“The more concerned we become over the things we can’t control, the less we will do with the things we can control.” – John Wooden
On Sept. 22, NRCA hosted a Telephone Town Hall, which gave roofing manufacturers an opportunity to explain the reasons behind the supply chain shortage and what we can expect moving forward. While listening to the town hall, two things became immediately clear to me: Taking raw materials and manufacturing them into roofing products is an intricate process, and the supply chain is out of contractors’ control.
However, there are things you can control, such as workforce development, and now is the perfect time to take action. Those who do will find themselves in the best position to thrive when materials are finally delivered to job sites.

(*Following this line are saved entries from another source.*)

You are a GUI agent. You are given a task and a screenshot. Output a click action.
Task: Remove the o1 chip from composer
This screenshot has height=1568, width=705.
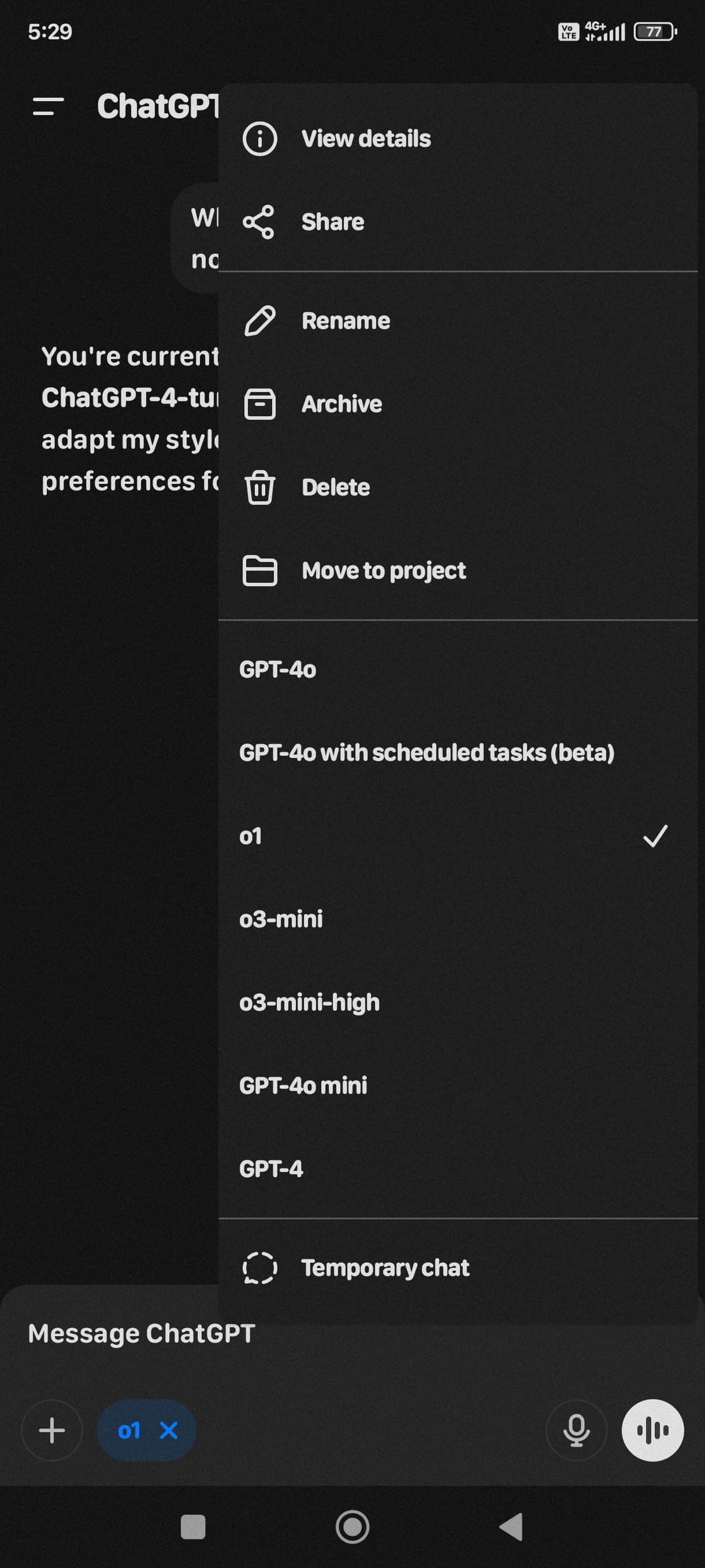(x=169, y=1430)
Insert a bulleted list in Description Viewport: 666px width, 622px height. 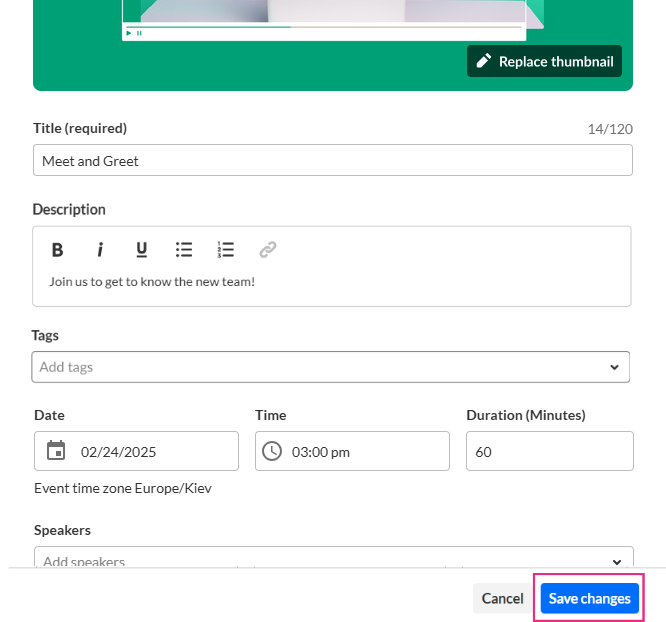[184, 250]
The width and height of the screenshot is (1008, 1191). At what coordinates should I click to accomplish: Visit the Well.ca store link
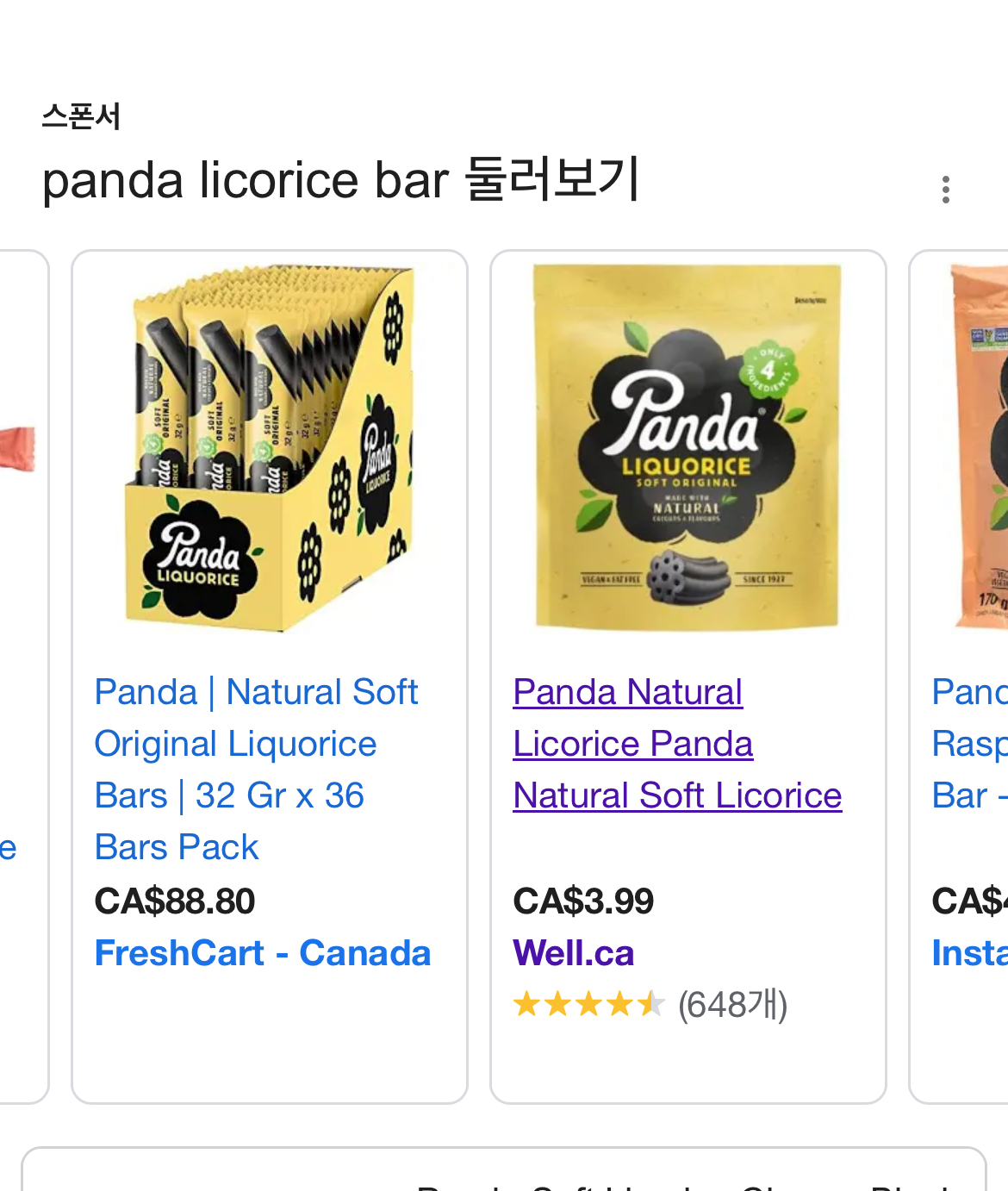click(x=574, y=953)
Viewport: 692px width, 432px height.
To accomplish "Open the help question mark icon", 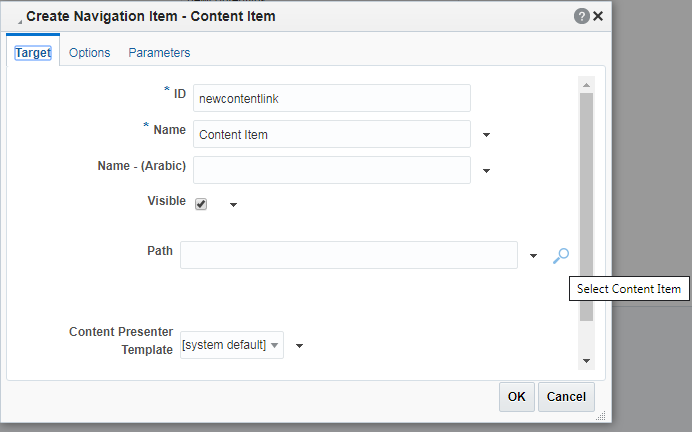I will pyautogui.click(x=582, y=16).
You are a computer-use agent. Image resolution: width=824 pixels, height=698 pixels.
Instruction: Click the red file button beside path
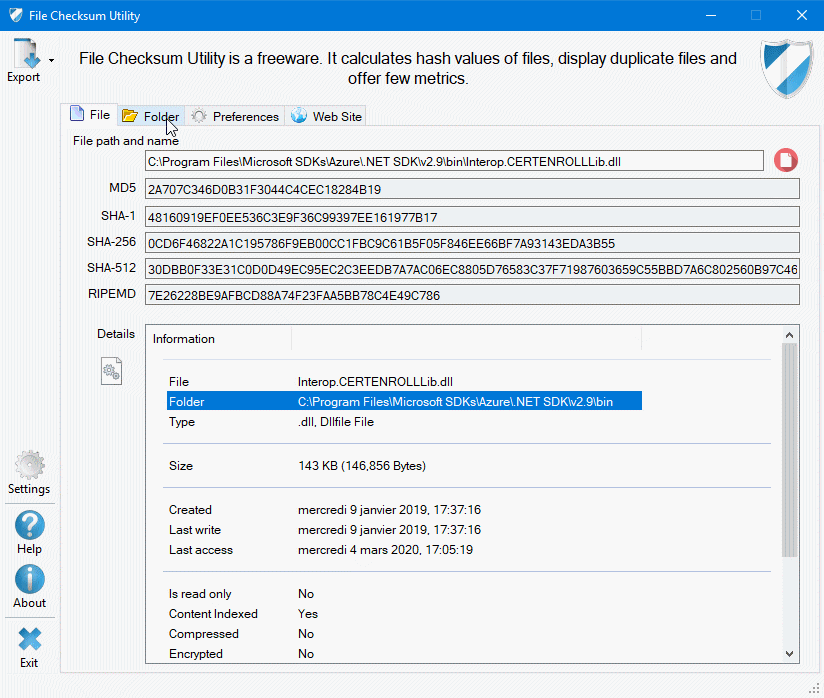click(786, 160)

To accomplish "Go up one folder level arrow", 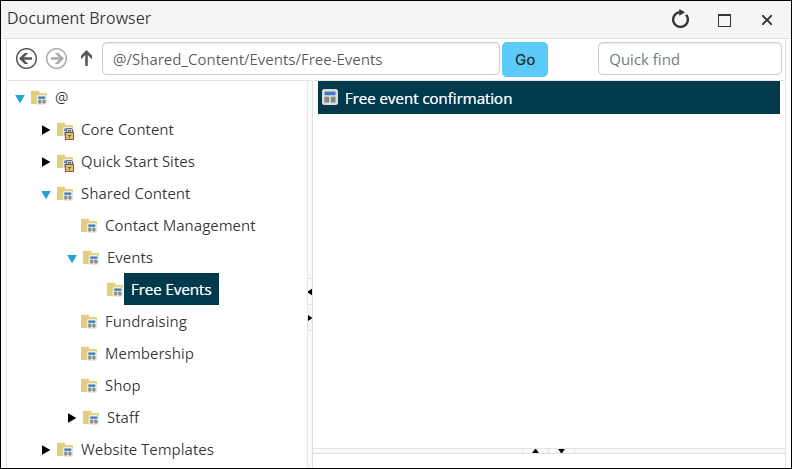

Take a moment for a short math equation. Divide your company’s annual gross profit by the number of installers you employ. The result will tell you how much gross profit each individual installer earns for your company. It’s a large number, correct? By strengthening your workforce development, you can build a pipeline of talented workers funneled directly into your company and increase profit.
To begin, forge relationships with local high schools, trade schools and SkillsUSA. You also could offer to guest teach as many classes as your schedule allows, and if your local trade school doesn’t offer a roofing curriculum, connect the school with NRCA, the Roofing Alliance or National Center for Construction Education & Research. They have developed a roofing curriculum for trade schools and universities and help them institute it within their course offerings. This puts you in prime position to recruit the best of the workers coming through trade schools. The more the students see you, the more they trust you and will want to work for you.

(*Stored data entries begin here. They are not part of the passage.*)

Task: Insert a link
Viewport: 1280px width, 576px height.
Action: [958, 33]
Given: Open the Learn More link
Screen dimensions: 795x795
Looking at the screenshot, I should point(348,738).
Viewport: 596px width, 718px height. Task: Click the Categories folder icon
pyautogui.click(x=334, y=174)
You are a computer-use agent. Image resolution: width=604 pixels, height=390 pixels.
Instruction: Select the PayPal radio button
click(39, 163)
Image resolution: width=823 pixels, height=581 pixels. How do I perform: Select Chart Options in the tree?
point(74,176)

Another part of workforce development is maintaining a training program. A 2019 study of the roofing industry commissioned by the Roofing Alliance showed workers 35 and younger want to work for a company that offers ongoing training. While your company is waiting for materials to be delivered, put effort into being intentional about your company’s training program.
Training with intention is dedicating someone on your staff to be responsible for implementing specific learning objectives for individual workers. This person should coordinate with human resources and foremen to identify which installers need skills development and put plans in place to establish and meet objectives.
NRCA calls these folks Qualified Trainers and offers a two-day conference to teach them how to be great at training. NRCA also offers tools like Training for Roof Application Careers, which teaches the concepts of installing roof systems. And NRCA’s hands-on training plans provide a structure for trainees to practice the skills they learned. With at least one person to champion your training efforts, you will see the quality of workmanship become more consistent. Your workers will be safer, and because you are giving them what they want, you will retain them. Put a dollar amount to fewer callbacks, lower insurance rates and worker retention.
In the same 2019 Roofing Alliance study, surveyed installers said they want certifications and to be recognized for their quality craftsmanship. They want their experience and training to matter for something, and NRCA ProCertification provides that recognition. NRCA ProCertification is a benchmark your employees can strive toward, and you’ll show them your company offers a clear career path. Training within your company helps retain your workers, but training toward the greater goal of becoming certified gives installers and foremen career paths for their futures.
Executing part of the strategies presented might yield positive results. But when your company puts into practice all three concepts in an intentionally crafted workforce development strategy, you can yield the greatest financial benefits and be in the best position to capitalize when materials are finally delivered.
Don’t get distracted by what you cannot control; rather, get busy doing what you can control. Before you know it, materials will be on job sites, and your workforce will be ready.